Si certains ont réussi à être indépendant financièrement, alors pourquoi pas nous? Après avoir découvert le concept, nous avons commencé à éplucher nos comptes et traquer toutes nos dépenses inutiles. Nous nous sommes aussi souvenus des nombreux objets et accessoires que nous avions achetés au cours des années.

Je me rappelle encore du mois où j’ai touché mon premier salaire! J’étais totalement euphorique et j’ai tout dépensé jusqu’au dernier sou! C’était quasiment orgiaque. Pendant plusieurs années, j’ai vraiment dépensé sans compter, c’était comme pour gâter l’enfant que j’avais été. Mon père a eu un cancer très jeune et donc ne pouvait pas emprunter d’argent. Ma mère avait un salaire modeste. Mes parents ont donc eu une vie frugale afin de se constituer un capital qui pourrait leur servir en cas de besoin puisqu’une banque ne les aiderait pas. J’ai d’ailleurs été ravie quand la loi sur le droit à l’oubli pour les malades guéris du cancer est passée, malheureusement trop tard pour mes parents.

Donc pendant une période – plutôt longue – nous avons dépensé beaucoup d’argent ; Décathlon était notre magasin préféré (enfin surtout celui de Mr BigCat).

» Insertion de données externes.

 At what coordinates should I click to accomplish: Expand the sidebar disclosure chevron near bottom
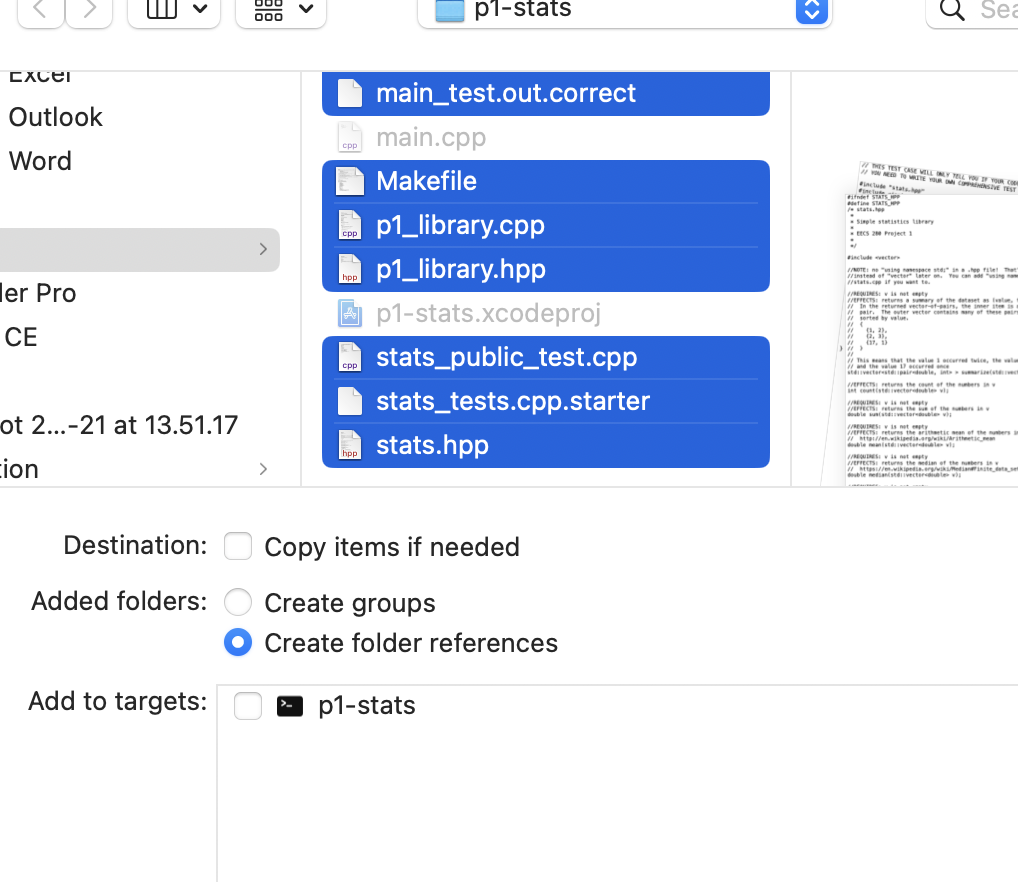click(262, 468)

Chaque année nous nous découvrions une nouvelle passion et Mr BigCat en profitait pour aller dévaliser le dit rayon. Au bout de 10 ans nous les avions tous fait! Et pour immortaliser nos exploits sportifs, nous nous sommes sur-équipés en appareils photo: nous avons ainsi 4 boîtiers et une dizaine d’objectifs. Bien sûr, l’objectif ou le boîtier n’est jamais le bon et du coup nous utilisons nos smartphones! Nous sommes aussi bien équipés en high-tech: nous avons 3 ordinateurs, une télévision, 1 ou 2 téléphones chacun et toutes les tailles d’iPad. Côté garde robe, ce n’est pas mal non plus, surtout moi cette fois-ci. Lorsqu’il a fallu que j’évalue la valeur du contenu de mon placard pour choisir l’assurance la plus adéquate pour notre déménagement, j’ai cru que j’allais faire une syncope, d’autant plus que j’avais toujours la sensation de n’avoir rien à me mettre.

Ensuite nous faisions appel aux services d’une femme de ménage, avions des abonnements en tout genre: TV, divers journaux et magazines, salle de sport. Nous n’avions également jamais renégocié les tarifs de nos assurances ou autres fournisseurs (électricité, gaz, téléphone, internet…).

Cette analyse a été comme une thérapie voire un électrochoc. Elle nous a permis de nous rendre compte à quel point toute cette accumulation était absurde, à quelle rapidité nous passions d’une chose à l’autre et le gâchis écologique que cela représente. Certains des nos amis ont continué à vivre comme des étudiants, n’ont changé d’appartement que lorsqu’ils ont eu des enfants, ont continué à partir en vacances en mode couch-surfing, ils ont eu bien raison!

Je n’ai aucun regret car j’avais sûrement besoin de cette phase dépensière mais si je pouvais parler à la personne que j’étais quand j’avais 23 ans je lui dirais: garde ton argent pour te faire le plus beau des cadeaux: la liberté de ne plus travailler!!